─── TEXT EXTRACT ───

PROFILE
Volume 15 Number 4
A Passion for the Human Family
01 August 2002

Retirement hasn't slowed the pace of Cornelio Sommaruga, former President of the International Committee of the Red Cross, Andrew Stallybrass discovers.

'Grüss Gott' is the hearty greeting that you hear as Cornelio Sommaruga, former President of the International Committee of the Red Cross (ICRC), hurries in. Tall and broad, the physical presence is imposing, but what strikes you most is the energy. He has just arrived back in Geneva from a meeting in Budapest, and he hasn't got long. He's got a talk to give in Zürich tonight.

The greeting, typical in Austria, Bavaria and the Eastern part of Switzerland, he explains, invokes the third presence in every encounter. 'We're not alone in this world,' he says.

If this is retirement, then what was working life like? Twice in the last two years he has taken part in commissions set up by the Secretary-General of the United Nations, Kofi Annan, who is a personal friend. The first focused on improving the UN's effectiveness in conflict prevention, the second on mapping a way through the political minefield of 'humanitarian intervention' - as the journalists wanted to call it. 'The responsibility to protect', the commission insisted, since 'intervention' is only a last resort, and they feared that the word 'humanitarian' might be deformed to serve political or government interests. How many miles of travel and days of meetings? He has lost count.

This warm-hearted Latin - he comes from the Tessin, the Italian-speaking Swiss canton in the sunny south of the Alps - has friends on every continent. His wife complains that in the last year, he's travelled even more than in his days working with the Red Cross: meetings in Maputo, Managua, New Delhi, Cairo, St Petersburg, Ottawa (twice), Paris (twice), Malta, Rome, Richmond, Virginia, Washington, Hong Kong, then three times each to Budapest, New York and London. He knows the world - and the world knows him!

─── DATA SECTION ───

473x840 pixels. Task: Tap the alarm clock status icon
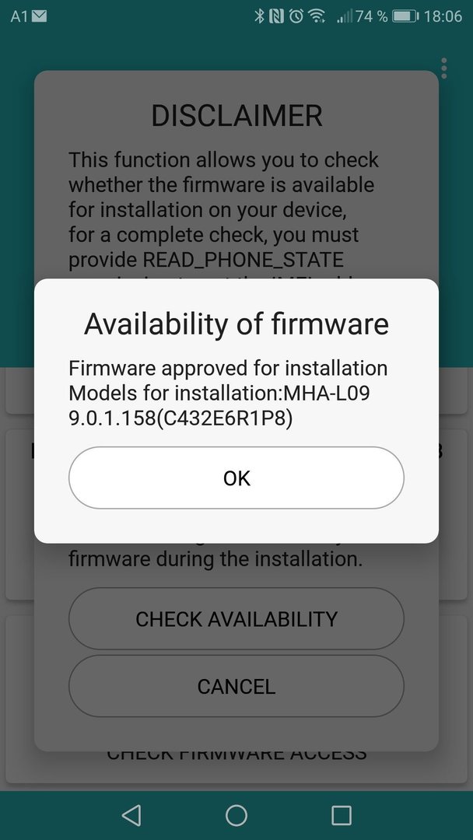click(x=296, y=16)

───

▶ [JOB 1] In the profile of Cornelio Sommaruga, which cities does the list of his travels over the last year show him visiting more than once?
▶ [JOB 2] Carry on the profile of Cornelio Sommaruga from the point at which it stops.

▶ [ANSWER 1] Ottawa, Paris, Budapest, New York and London

▶ [ANSWER 2]
Sommaruga was born in 1932, the first of six children in a Swiss diplomatic family posted to Rome. He feels that the two strongest formative influences on his convictions were his parents' Christian faith, and the Scout movement. His family was Catholic and his first humanitarian commitment was volunteering to help the infirm on pilgrimages to Lourdes.

He held dual Swiss and Italian nationality until he was 20. Growing up in fascist Italy, he only later understood why his father sent him to a private school - so that he did not have to join the fascist youth movement. For two years, the family was separated by the war: Sommaruga senior stayed on in Rome, while his wife and children lived in Lugano, just across the border in Switzerland. Both parents helped Jews to escape persecution - father filling the children's beds in Rome with fugitives, and mother helping refugees to settle in Switzerland. Later Sommaruga was surprised to discover that his future wife, an Italian, had a similar story to tell, of helping refugees across the lake to safety. These experiences gave him 'a special attention' for the Holocaust and the Jewish people.

After studies in Zürich, Paris and Rome, Cornelio Sommaruga graduated as a doctor of law, and followed his father's footsteps into the Swiss Foreign Service. In the 1960s, diplomatic postings took him and his growing family to The Hague, Bonn, Rome and Geneva. A specialist in economic and trade questions, in 1984 he became State Secretary for External Economic Affairs in Bern.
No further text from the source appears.